During the bench trial at the district court, defendants Torrent and Indoco challenged the validity of the ’689 under both statutory obviousness as well as obvious-type double patenting. But the district court found against Torrent and Indoco, explaining that the defendants had failed to prove that the claims of the’689 patent were invalid for statutory obviousness or non-statutory obviousness-type double patenting. Torrent and Indoco then appealed to the CAFC, challenging several factual findings made by the district court.
As appellants, Torrent and Indoco first argued that the ’689 patent was invalid for obviousness type double patenting based on other references that mentioned that the administration of uracil lowers blood glucose in an animal model. However, the CAFC did not side with this argument, holding that the references did not demonstrate that uracil was known to specifically contain DPP-IV inhibitory activity as of the relevant priority date. Ultimately, the CAFC concluded that the district court did not err in finding that someone skilled in the art would be motivated to replace a pyrimidinone scaffold with a uracil scaffold and anticipate a reasonable expectation of success.

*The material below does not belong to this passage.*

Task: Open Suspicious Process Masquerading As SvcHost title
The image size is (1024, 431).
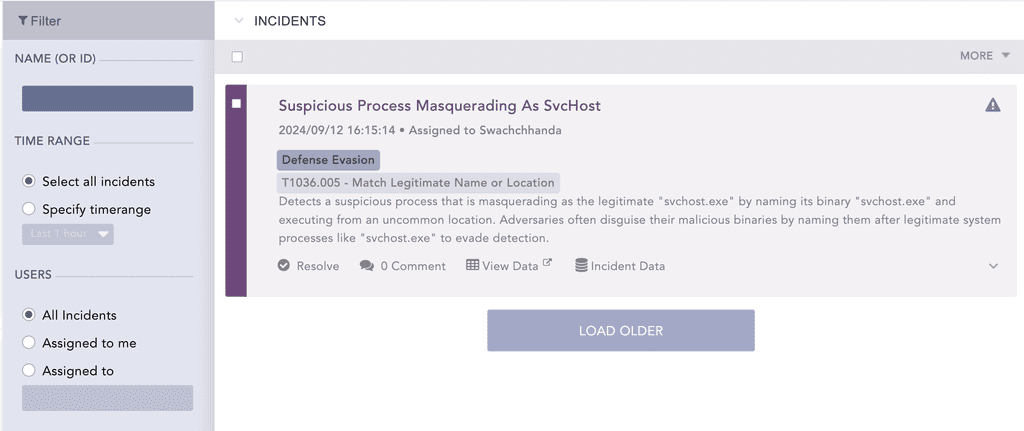Action: click(440, 105)
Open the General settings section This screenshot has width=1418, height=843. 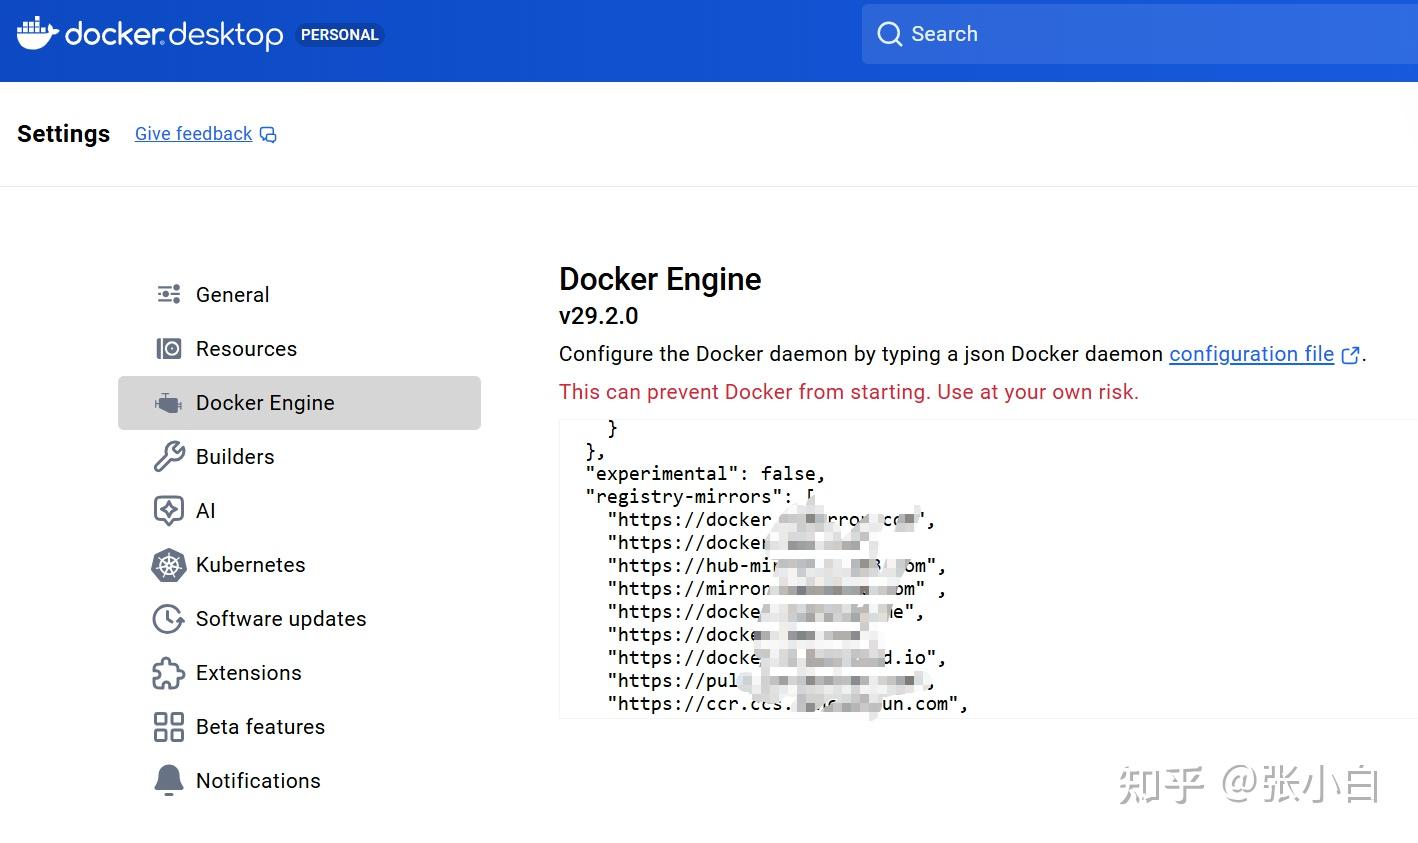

Torrent and Indoco subsequently argued that a person skilled in the art would have been motivated to replace a fluoro-olefin unit known in a pyrimidinone scaffold with an amide unit with a reasonable chance of success. But the CAFC also found this unpersuasive as Torrent and Indoco did not identify any prior art that would have taught this modification. Further, at trial, Torrent’s expert witness testified that he was unaware of any prior art demonstrating this modification.
Lastly, Torrent and Indoco argued that the district court had erred with respect to the level of ordinary skill in the art. Specifically, the appellants argued that the district court had ignored the parties’ dispute over whether an expert witness must specifically have experience developing DPP-IV inhibitors and/or Type II diabetes drugs, something Takeda’s expert did not have. However, the CAFC highlighted the fact that the district court had considered prior art having both perspectives, that of a person skilled in the art with and without DPP-IV inhibitor and/or Type II diabetes drugs experience.
In the end, the CAFC concluded that the district court did not err in upholding the validity of the ’689 patent. This case highlights that in the biochemical and pharmaceutical space, small changes and tweaks to a molecule can have significant changes on molecular properties, and thus significantly impact patent rights. Crafting a patent strategy that considers subsequent modifications can be helpful in warding off future patent challenges.